Part I of The Enterprise of Law is devoted to showing that, in fact, "our modern reliance on government to make law and establish order is not the historical norm"(2). The historical norm was customary law which, spontaneously created and voluntarily obeyed, provided law and order in all early societies. Since customary law had precisely the same status and served the same purpose as the state-created law we take for granted today, the commonly-held belief that law and government develop together is mistaken.

As an illustration of a stateless, customary law society, Dr Benson refers us to the Kapauku of New Guinea, who were studied in depth by the anthropologist Leopold Popisil in the 1950s (15ff). The Kapauku had no government, yet enjoyed a prosperous and largely tranquil existence based on horticulture. All property was private, even strips of forest, and individual rights were clearly recognised. Personal protection was provided by kinship groups, and disputes were settled by prominent and wealthy men called tonowi. The tonowi had no authority. They maintainedtheir judicial role solely through respect garnered from wise decisions, effectively competing with one another. However, competition did not make the administration of justice haphazard or arbitrary. All legal proceedings followed well-established rituals and had to accord with memorised precedents.

The non-governmental legal system of the Kapauku was remarkably similar in its guiding principles to that of Anglo-Saxon England (21ff). Among the Anglo-Saxons, protection was provided by kindred or neighbourhood groups called "tithings" whose members had reciprocal agreements to help each other in times of trouble and to join the hue and cry in pursuit of thieves, murderers, etc. Groups of tithings formed a "hundred" in each of which was a "hundredsman,' a respected individual who was informed of wrongdoing and who organised the hue and cry; and a court presided over by a judicial committee drawn from the men of the tithings. There were separate shire courts for disputes between members of different hundreds.

Anglo-Saxon customary law was primarily concerned with protection of individuals and their property, and with restitution to victims, and/or their families, in the event laws were broken. Offences were treated as torts - wrongs to be righted by compensation - and there was an elaborate system of fines covering the appropriate payments for homicide, wounding, rape, indecent assault, theft, etc. Persons who refused to accept the judgement of the court were declared outlaws and could be killed and their property taken with impunity. This powerful sanction was sufficient to inspire acceptance of court rulings in most cases.
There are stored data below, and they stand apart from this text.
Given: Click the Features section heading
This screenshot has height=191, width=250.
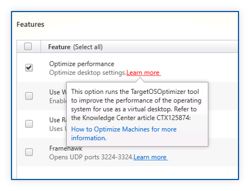Looking at the screenshot, I should 30,24.
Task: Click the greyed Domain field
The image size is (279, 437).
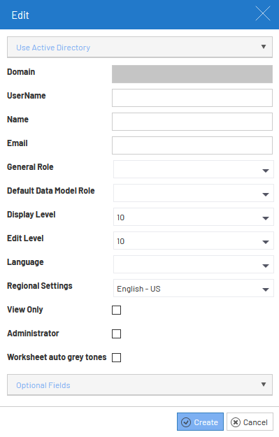Action: coord(192,74)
The Anglo-Saxon system was voluntary: no one was forced to join it nor taxed to pay for it. However, everyone was involved, and the system was respected and sustained, because customary law successfully provided both protection and arbitration at minimum cost. It evolved spontaneously, without state involvement, for the simple reason that there was no state.

Another commonplace of modern thought is that government is necessary to create a level playing field for trade and commerce. In point of fact, government involvement in commercial law is quite recent. The collapse of the Roman Empire after 400 AD virtually extinguished European commerce. When trade began to revive, a separate system of customary law arose spontaneously to facilitate local and international commerce (30ff). Merchants set up their own courts to resolve their disputes; effective procedures were copied; and gradually a common, entirely private and entirely objective Law Merchant spread, and was recognised, throughout Europe and beyond. All the basic principles of modern commercial law, national and international, are derived from the medieval Law Merchant.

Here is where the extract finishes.